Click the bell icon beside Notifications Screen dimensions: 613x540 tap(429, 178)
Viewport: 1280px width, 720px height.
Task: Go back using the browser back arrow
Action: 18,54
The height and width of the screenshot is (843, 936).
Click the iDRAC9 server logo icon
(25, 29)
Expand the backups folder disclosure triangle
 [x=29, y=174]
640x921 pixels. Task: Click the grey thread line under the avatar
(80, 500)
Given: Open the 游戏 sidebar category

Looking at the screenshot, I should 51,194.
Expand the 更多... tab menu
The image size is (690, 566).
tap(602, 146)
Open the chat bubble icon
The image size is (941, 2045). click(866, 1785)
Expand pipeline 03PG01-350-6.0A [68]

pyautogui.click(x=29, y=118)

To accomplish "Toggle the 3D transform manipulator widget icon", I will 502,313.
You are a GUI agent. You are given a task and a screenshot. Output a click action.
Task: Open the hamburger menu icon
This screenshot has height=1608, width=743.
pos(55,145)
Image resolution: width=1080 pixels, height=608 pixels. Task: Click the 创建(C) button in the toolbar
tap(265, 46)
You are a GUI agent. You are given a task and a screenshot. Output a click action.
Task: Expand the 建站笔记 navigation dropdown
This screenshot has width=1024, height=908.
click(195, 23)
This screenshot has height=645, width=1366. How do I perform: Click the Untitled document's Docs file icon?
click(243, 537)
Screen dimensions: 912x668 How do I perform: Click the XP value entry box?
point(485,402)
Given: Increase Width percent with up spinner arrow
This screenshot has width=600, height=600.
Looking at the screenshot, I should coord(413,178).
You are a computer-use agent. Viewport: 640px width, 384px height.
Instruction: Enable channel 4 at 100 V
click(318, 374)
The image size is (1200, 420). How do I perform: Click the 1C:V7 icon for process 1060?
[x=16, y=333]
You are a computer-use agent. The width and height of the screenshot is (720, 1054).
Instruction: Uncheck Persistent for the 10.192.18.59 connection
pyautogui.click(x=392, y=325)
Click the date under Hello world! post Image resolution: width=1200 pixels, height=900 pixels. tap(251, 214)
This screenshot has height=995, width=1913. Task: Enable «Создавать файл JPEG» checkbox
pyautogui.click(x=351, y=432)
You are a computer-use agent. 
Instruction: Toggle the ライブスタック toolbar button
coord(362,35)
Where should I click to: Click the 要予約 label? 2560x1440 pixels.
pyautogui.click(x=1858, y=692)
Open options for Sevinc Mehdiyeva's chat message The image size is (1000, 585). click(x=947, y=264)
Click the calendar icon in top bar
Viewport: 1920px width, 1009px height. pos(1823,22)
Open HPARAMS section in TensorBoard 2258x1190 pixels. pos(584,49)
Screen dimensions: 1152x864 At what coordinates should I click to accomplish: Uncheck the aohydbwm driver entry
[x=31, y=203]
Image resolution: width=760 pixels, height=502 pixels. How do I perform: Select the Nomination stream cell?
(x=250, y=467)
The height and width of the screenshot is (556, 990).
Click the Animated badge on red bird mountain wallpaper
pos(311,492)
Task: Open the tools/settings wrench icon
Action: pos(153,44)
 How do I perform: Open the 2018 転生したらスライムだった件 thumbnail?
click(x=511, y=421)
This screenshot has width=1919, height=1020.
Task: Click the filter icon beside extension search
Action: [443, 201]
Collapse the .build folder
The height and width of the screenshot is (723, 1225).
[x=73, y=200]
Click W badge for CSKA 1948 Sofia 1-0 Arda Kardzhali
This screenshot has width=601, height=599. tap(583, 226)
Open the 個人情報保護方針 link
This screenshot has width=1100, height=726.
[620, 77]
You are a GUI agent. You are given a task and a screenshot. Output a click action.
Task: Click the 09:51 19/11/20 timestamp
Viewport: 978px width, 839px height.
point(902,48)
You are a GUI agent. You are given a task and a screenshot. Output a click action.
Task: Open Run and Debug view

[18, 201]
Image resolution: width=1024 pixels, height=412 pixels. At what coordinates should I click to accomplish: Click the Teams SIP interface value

**Problem description:**
The string "computer" marks the lines to copy; report each of them from the data above.

**Result:**
You are a computer-use agent. Viewport: 640px width, 384px height.
You are a computer-use agent. The width and height of the screenshot is (720, 1054).
You are a computer-use agent. 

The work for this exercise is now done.